Yesterday we looked at PECOTA’s accuracy when it came to the Tigers offense in 2011. Today, we dig into the pitching, both starting and relieving. Again, as the current 2012 PECOTA is behind a pay wall at Baseball Prospectus I wont be posting a chart of those stats, (I’d suggest you all subscribe not just for PECOTA every February, but for some of the best writing in sports.) rather, I’ll take a look at the 2011 PECOTA for the Tigers main offense and how those players responded.
2011 PECOTA SP
2011 TIGERS SP
2011 PECOTA RP
So, let’s start at the top:
Everyone knows that Verlander was always one tweak away from figuring it all out.
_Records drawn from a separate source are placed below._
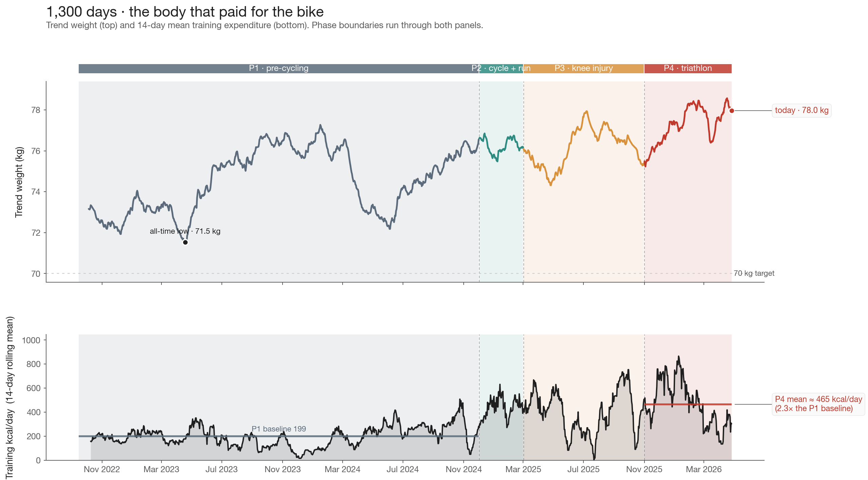Click the 'today · 78.0 kg' callout box
This screenshot has width=868, height=480.
click(x=801, y=111)
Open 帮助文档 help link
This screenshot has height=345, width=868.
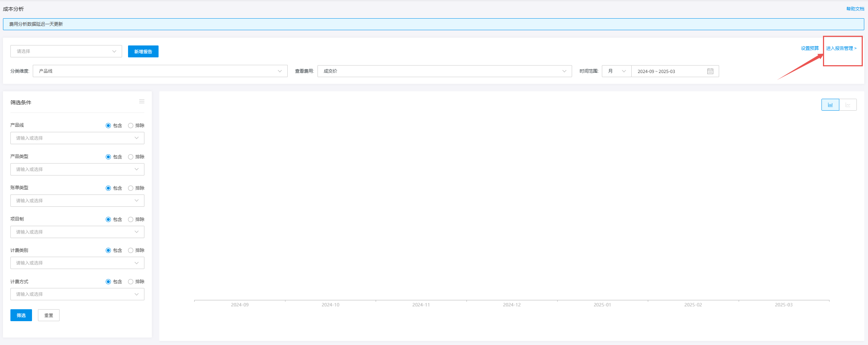tap(855, 9)
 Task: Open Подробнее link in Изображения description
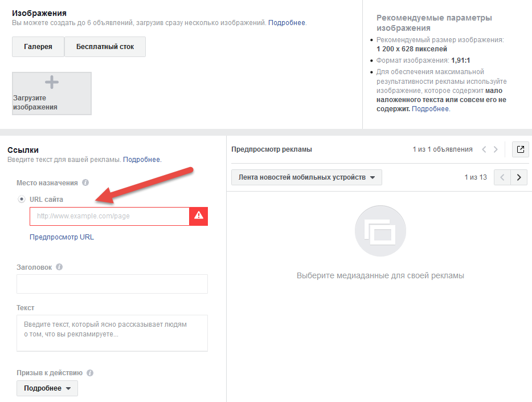pyautogui.click(x=287, y=23)
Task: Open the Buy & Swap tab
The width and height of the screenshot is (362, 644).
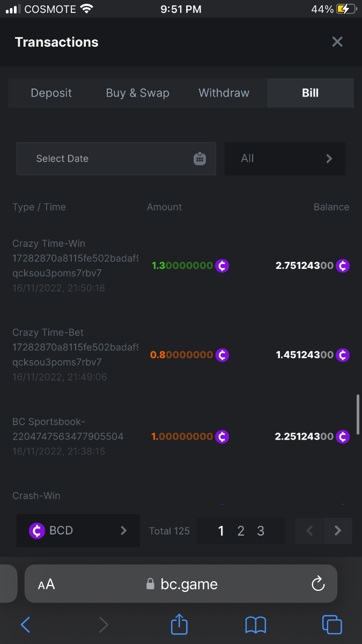Action: point(137,93)
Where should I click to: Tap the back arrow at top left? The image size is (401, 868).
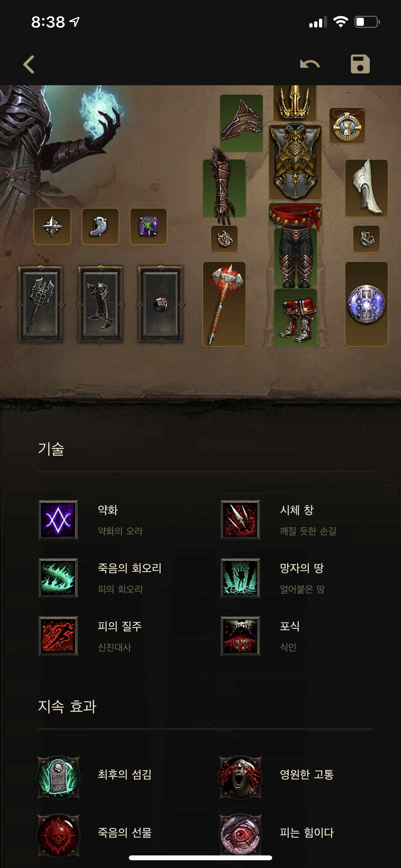point(29,64)
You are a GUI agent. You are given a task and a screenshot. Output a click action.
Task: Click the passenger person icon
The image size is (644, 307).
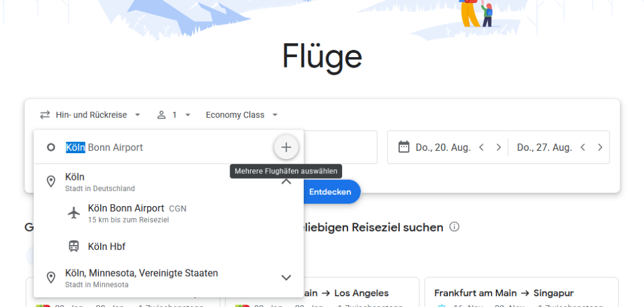(x=161, y=115)
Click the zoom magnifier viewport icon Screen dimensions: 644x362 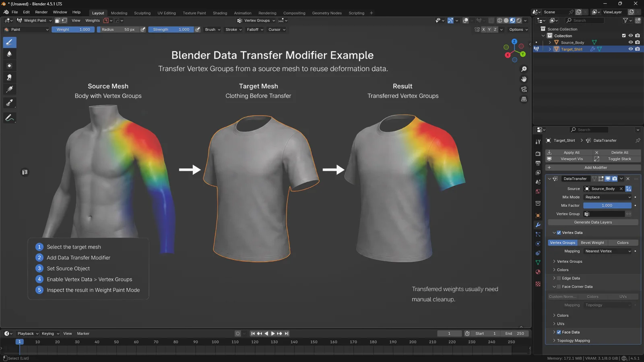point(524,69)
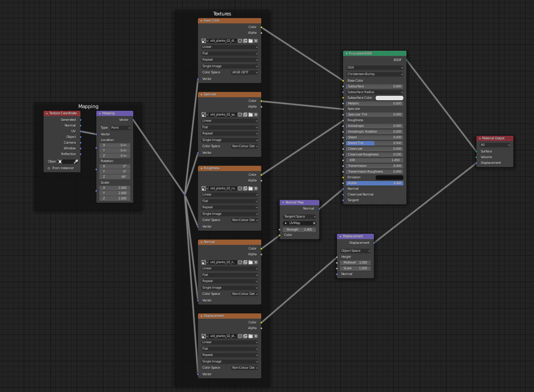
Task: Click the copy data-block icon on the Specular node
Action: coord(245,114)
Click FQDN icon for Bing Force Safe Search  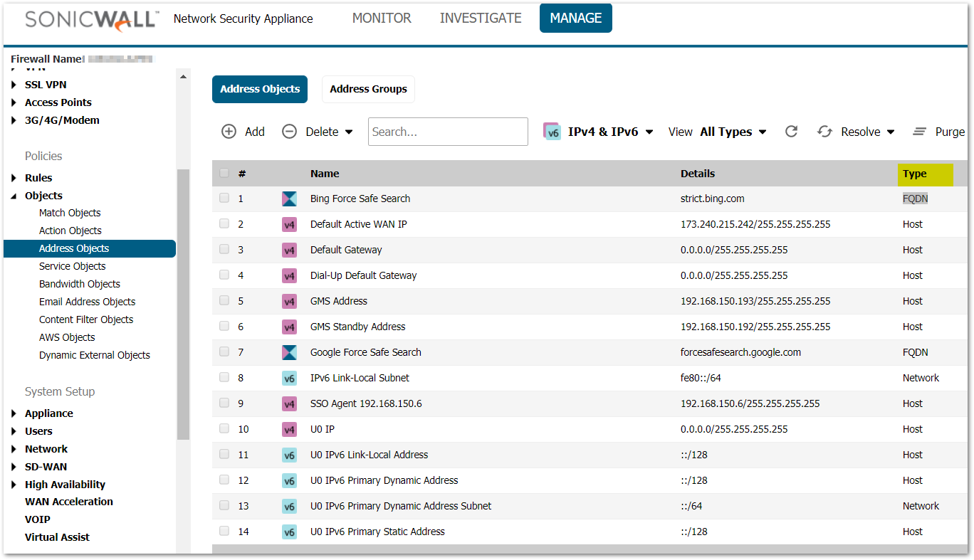[x=289, y=199]
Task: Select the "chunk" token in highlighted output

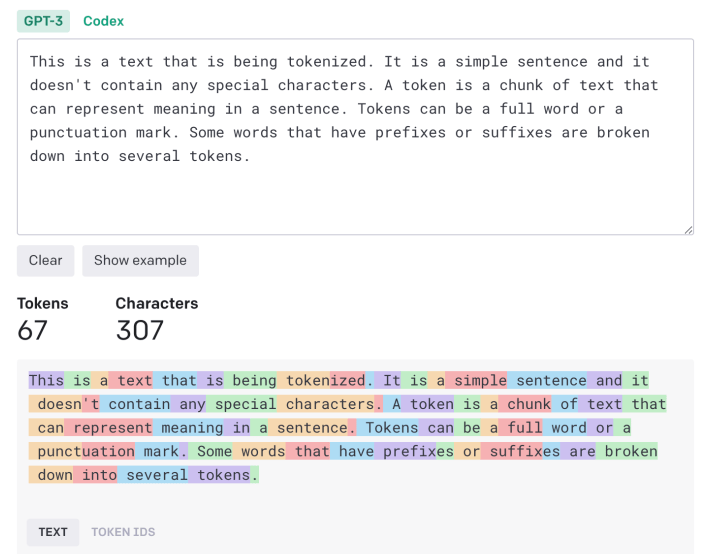Action: click(x=529, y=404)
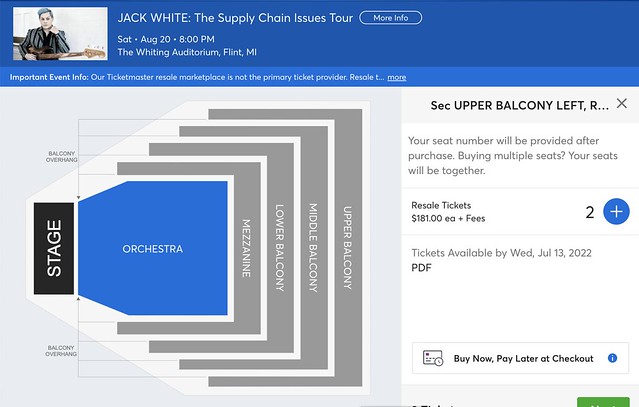639x407 pixels.
Task: Click the ticket quantity number 2
Action: point(590,212)
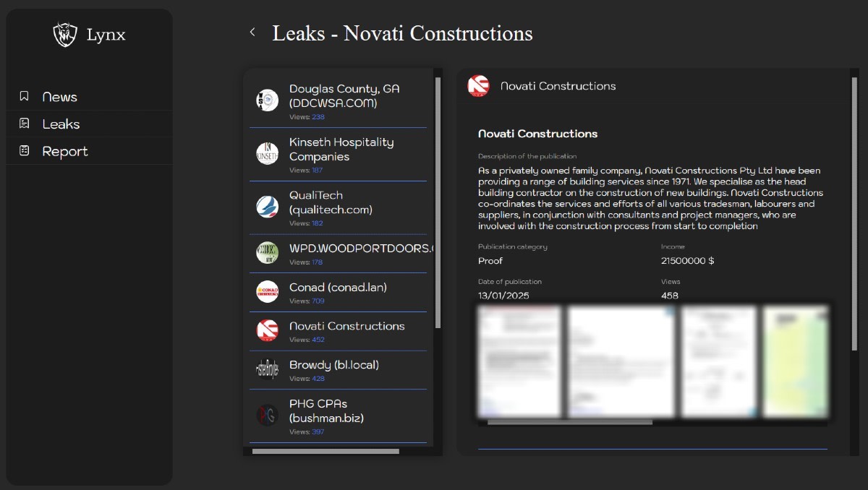The height and width of the screenshot is (490, 868).
Task: Click the first blurred proof document thumbnail
Action: [x=519, y=361]
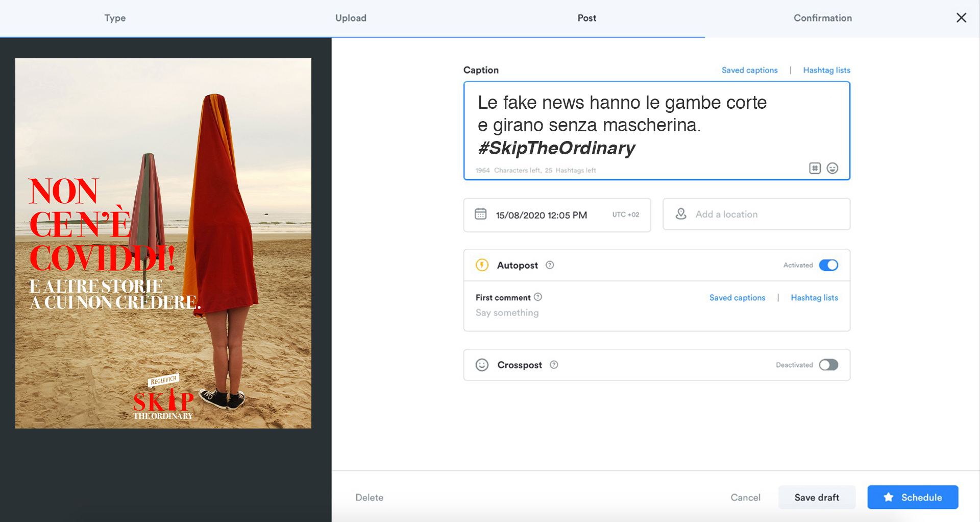Click the Schedule button

coord(913,497)
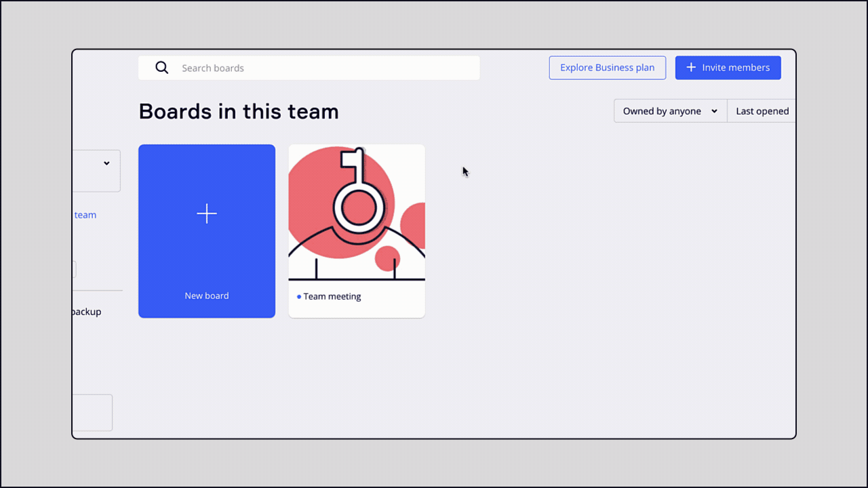Image resolution: width=868 pixels, height=488 pixels.
Task: Click the Team meeting board name label
Action: click(x=334, y=296)
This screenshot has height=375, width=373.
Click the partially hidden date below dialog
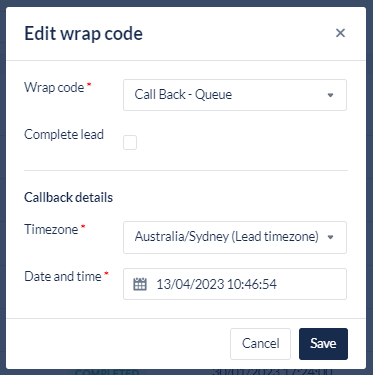click(x=273, y=372)
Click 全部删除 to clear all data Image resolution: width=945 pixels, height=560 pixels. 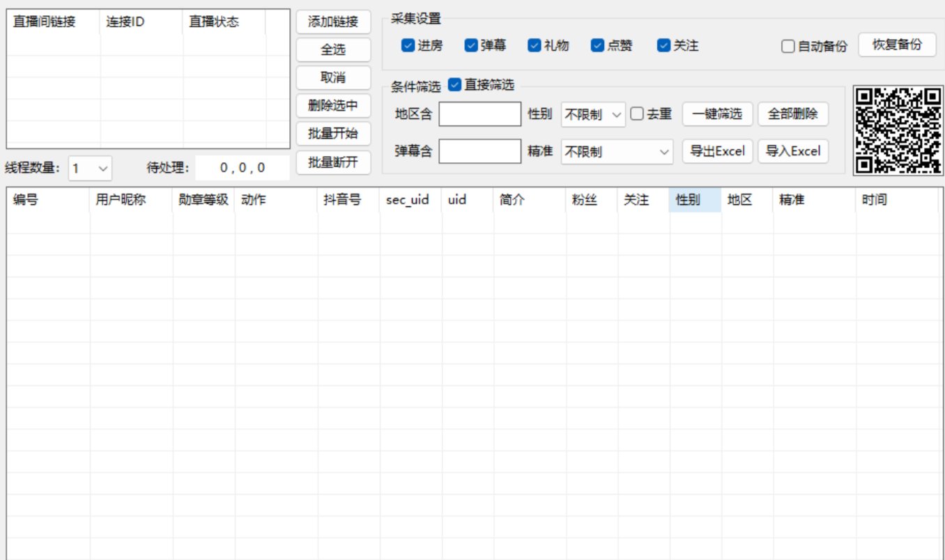[793, 114]
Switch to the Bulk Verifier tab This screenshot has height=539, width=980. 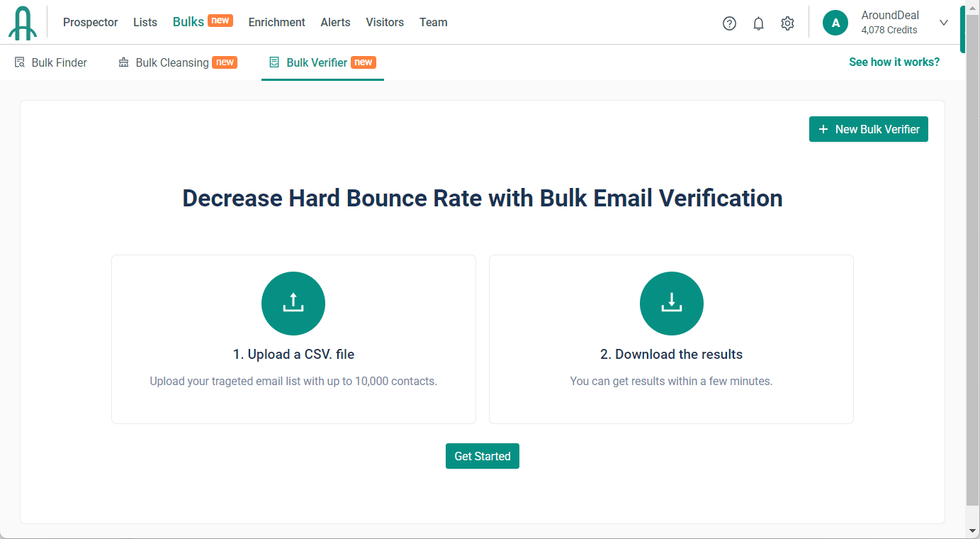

Once he got past past those first inning troubles he’d be the next Roger Clemens. Well, that kind of happened in 2011. His 8.6 WARP destroyed the projection and nothing else needs to be said.
Mad Max pitched nearly 200 innings and beat his SO and Wins projections, but only provided a 2.4 WARP due to his high ERA and WHIP. Like Brennan Boesch and Delmon Young he’s coming into his age 27 season this year, and like last year PECOTA likes him. We’ll see if he responds.
At the beginning of the year plenty of people were worried about Porcello, even Dave Dombrowski said he was concerned. By the end of the season he had beat his expected wins, SO, and innings, but his ERA was too high, his WHIP was still pretty brutal and he provided a 1 WARP, a big difference from the 2.3 that was expected.
I felt like including him just to irritate Tiger fans. He’ll be playing in Japan this year (and making some $$$) but it’s worth noting that he provided a -0.4 WARP when he was expected to contribute nearly 2 wins (although, those were projections based on pitching in St. Louis).
Fister provided 3.1 wins in Seattle in 2.6 in Detroit for a total WARP of 5.7. To say that he destroyed his projections is akin to Verlander. This years PECOTA suggests that his 2011 was an outlier. He’ll be a very interesting player to pay attention to this year.
Duane Below, Jacob Turner, Andy Olver
I combine these three because they are a little different when it came to their PECOTA projections last year. When it comes to prospects and players in the minor leagues, PECOTA will occasionally include more realistic ones based on how they could perform in the big leagues if given an opportunity. For example, PECOTA had no knowledge of Brad Penny or Doug Fister playing with the Tigers at the time. Based on skill, if given the opportunity they saw Andy Oliver starting 27 games, Turner 23, and Below 19. 2012 PECOTA has Turner pitching and starting 23 games, Oliver 11, and Below 8 (playing in 28 total).
The perfect season wasn’t expected, nor was the 2.7 WARP, although relievers are usually difficult to predict (more so than starting pitchers and offense at least) in general. Only 20 saves was a bit low as a prediction, but he hadn’t saved 40+ games since 2008 up to that point. This year PECOTA likes him a bit more.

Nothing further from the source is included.